Given the rectangular vertices $O(0, 0, 0), P(-1, 2, -3), Q(-2, 3, -4), R(0, 0, 1)$, find the area of the triangle formed.

So since I am given 4 points, I know this is a parallelepiped of some sort. The formula for the Area of a parallelogram is $A = | b \times c |$ so that means the Area of the triangle would be $A = |b \times c| / 2$ since triangle is one-half base(height).

So I know I need vectors in order to use these formulas so I get these vectors by subtracting two points. So $\overrightarrow{OP} = \langle -1-0, 2-0, -3-0 \rangle = \langle -1, 2, -3\rangle$. Likewise, $\overrightarrow{OQ} = \langle -2, 3, -4 \rangle$ and $\overrightarrow{OR} = \langle 0, 0, 1 \rangle$

Let's set $\mathbf{b} = \overrightarrow{OQ}$ and $\mathbf{c} = \overrightarrow{OR}$. Then we must find $|\mathbf{b} \times \mathbf{c}|$ and then times that by half to get the area of the triangle.
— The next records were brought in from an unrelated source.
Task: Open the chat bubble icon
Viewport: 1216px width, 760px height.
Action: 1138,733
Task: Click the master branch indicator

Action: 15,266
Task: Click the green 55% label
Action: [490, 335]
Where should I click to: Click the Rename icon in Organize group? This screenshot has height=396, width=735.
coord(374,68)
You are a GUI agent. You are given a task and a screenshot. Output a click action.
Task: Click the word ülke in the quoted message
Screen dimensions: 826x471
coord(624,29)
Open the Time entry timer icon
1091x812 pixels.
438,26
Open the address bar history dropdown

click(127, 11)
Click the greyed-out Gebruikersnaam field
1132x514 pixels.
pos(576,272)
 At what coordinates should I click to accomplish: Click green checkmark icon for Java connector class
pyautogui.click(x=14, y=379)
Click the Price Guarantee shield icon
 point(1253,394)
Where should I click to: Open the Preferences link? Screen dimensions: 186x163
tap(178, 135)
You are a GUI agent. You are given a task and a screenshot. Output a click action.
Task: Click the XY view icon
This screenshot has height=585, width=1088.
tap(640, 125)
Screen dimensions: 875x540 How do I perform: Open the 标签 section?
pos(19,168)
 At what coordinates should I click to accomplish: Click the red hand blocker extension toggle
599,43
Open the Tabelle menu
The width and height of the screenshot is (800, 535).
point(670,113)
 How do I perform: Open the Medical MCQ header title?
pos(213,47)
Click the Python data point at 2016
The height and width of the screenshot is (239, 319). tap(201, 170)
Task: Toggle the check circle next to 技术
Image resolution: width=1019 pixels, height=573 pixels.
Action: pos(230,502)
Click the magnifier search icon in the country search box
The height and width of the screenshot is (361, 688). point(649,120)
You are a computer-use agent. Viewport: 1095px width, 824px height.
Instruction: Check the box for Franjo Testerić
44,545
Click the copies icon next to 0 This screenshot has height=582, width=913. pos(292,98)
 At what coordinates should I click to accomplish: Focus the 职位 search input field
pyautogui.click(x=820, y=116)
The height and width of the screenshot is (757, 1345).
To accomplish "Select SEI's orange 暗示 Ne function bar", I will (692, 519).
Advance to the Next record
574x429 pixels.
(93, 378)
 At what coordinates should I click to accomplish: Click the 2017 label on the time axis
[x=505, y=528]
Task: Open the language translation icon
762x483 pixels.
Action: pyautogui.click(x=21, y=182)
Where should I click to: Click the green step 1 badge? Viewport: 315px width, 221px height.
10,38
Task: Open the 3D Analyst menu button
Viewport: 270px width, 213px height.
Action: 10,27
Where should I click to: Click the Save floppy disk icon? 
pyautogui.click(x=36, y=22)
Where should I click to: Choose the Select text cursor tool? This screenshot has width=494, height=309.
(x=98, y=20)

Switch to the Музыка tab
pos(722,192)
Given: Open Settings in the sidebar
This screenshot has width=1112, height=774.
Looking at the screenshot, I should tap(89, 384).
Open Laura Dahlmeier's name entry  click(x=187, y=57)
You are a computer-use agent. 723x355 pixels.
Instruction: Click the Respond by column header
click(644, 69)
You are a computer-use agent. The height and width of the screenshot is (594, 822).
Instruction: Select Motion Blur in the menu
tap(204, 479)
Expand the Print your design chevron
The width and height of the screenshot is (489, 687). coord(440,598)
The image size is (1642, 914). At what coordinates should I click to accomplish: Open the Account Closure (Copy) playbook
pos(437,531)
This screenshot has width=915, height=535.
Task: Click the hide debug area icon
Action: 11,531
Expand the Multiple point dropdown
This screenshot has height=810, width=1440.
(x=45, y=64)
$\langle -2, 3, -4 \rangle \times \langle 0, 0, 1 \rangle = (3-0)i-(-2-0)j+(0-0)k = 3i+2j$

$|3i+2j|/2 = \sqrt{9+4}/2 = \sqrt{13}/2$

I did the cross product by hand and after multiplying by 1/2 I got the answer to be $\sqrt{13}/2$ but when I look at the answer key, the answer the professor wrote was $\sqrt{14}/2$.

I am wondering why I am 1 digit off in that upper radical. Can anyone help explain why I am getting 1 off, or maybe there is a mistake on the answer sheet? Thanks.